China will achieve all of the nine pollution control targets it set for the 13th Five-Year Plan period (2016-2020) by the end of this year, a senior environmental official said on Wednesday.
All the targets have essentially been completed, said Zhao Yingmin, vice-minister of Ecology and Environment at a news conference. "The environmental improvements in the country since 2016 have been bigger than each of those in other five-year plan periods," he said.
While eight of the goals, including reduction in discharges of sulfur dioxide, oxynitride and ammonia nitrogen, were achieved last year, further progress has been made from January to last month to better the targets, Zhao said.
China is also expected to meet the target of ensuring "fairly good air quality" on at least 84.5 percent of days in 337 major cities by the end of the year, he said.

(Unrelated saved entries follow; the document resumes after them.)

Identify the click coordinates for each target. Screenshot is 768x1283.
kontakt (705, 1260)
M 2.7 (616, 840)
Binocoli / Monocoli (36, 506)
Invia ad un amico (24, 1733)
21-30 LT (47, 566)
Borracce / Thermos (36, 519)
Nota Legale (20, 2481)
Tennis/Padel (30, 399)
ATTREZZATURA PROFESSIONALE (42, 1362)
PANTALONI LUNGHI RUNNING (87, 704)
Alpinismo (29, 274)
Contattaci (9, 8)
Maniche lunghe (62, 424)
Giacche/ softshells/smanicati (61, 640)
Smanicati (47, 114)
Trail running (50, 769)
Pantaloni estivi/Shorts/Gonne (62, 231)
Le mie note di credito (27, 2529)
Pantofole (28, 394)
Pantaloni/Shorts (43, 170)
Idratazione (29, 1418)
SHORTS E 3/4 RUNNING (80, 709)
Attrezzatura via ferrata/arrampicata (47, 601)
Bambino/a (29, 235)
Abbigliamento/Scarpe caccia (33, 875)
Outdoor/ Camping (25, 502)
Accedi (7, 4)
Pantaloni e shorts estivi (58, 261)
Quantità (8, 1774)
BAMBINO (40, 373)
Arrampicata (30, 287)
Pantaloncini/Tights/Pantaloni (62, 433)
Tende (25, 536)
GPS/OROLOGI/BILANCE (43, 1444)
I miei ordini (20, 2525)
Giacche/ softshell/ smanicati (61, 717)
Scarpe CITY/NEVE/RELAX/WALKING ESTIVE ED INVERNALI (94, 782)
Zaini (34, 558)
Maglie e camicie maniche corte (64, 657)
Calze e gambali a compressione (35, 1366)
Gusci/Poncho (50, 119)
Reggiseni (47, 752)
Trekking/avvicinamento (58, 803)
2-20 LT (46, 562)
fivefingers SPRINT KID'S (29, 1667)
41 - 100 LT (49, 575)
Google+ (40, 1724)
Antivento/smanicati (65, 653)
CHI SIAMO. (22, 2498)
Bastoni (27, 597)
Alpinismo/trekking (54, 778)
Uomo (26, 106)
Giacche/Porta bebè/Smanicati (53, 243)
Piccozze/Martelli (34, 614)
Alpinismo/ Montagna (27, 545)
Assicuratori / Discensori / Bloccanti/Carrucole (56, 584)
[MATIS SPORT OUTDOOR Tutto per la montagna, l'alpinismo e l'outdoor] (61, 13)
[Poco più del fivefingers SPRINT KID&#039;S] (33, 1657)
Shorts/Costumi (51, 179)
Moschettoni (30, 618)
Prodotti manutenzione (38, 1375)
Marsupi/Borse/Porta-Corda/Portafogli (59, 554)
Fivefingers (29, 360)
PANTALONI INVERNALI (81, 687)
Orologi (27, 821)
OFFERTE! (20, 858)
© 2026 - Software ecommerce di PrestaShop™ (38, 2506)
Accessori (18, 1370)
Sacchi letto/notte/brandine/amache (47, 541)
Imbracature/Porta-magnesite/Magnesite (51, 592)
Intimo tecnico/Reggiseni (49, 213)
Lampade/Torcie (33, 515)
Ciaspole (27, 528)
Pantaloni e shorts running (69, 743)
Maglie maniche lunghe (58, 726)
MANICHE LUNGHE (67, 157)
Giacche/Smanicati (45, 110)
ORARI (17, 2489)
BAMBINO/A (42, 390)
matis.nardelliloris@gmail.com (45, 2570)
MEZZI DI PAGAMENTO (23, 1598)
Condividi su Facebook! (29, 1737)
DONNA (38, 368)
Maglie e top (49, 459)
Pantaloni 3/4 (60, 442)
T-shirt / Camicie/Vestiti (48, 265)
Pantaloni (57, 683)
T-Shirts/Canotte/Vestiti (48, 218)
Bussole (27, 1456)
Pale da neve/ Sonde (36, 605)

From January to last month, the proportion of days with fairly good air quality reached 87.2 percent, which was 5.7 percentage points higher than the same period last year.
According to the ministry, by the end of last year, 74.9 percent of surface water was at, or above, Grade III, the third highest level in the country's five-tier water quality system. This was an improvement of 8.9 percentage points on the 2015 level.
The proportion of water below Grade V, the poorest quality, fell 6.3 percentage points to 3.4 percent over the same period.
The ministry said by the end of September, 81.2 percent of the country's surface water was Grade III or above. The percentage of water below Grade V had declined further to 0.8 percent, it said.